• **TO BE DONE**
Retype the stretch from the line that contains "You are a GUI" through the line that contains "Action: 139,321", both included, reproducing each line precisely and nothing else.

• **MATERIAL SUPPLIED**

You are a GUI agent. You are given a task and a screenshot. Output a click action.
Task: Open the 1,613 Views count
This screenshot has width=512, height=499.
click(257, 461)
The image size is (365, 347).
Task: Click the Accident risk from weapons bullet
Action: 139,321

...

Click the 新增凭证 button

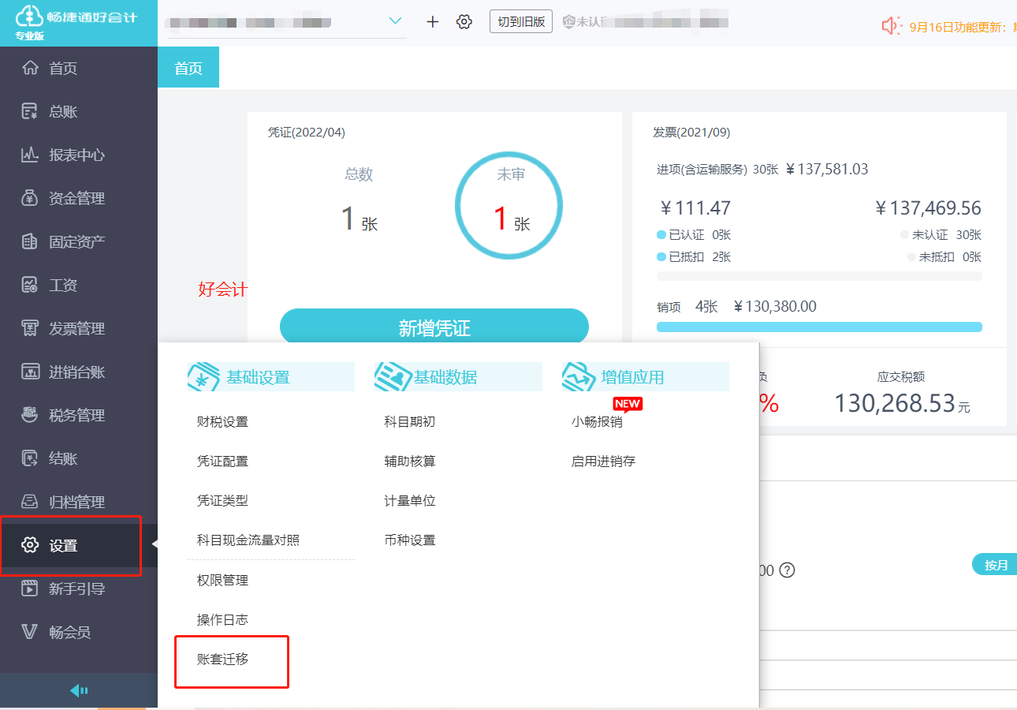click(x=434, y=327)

• **ANSWER TO THIS TASK**
You are a GUI agent. You are given a task and a screenshot. Output a click action.
Task: Open the 1,613 Views count
This screenshot has width=512, height=499.
click(257, 461)
The image size is (365, 347).
Task: Click the Accident risk from weapons bullet
Action: 139,321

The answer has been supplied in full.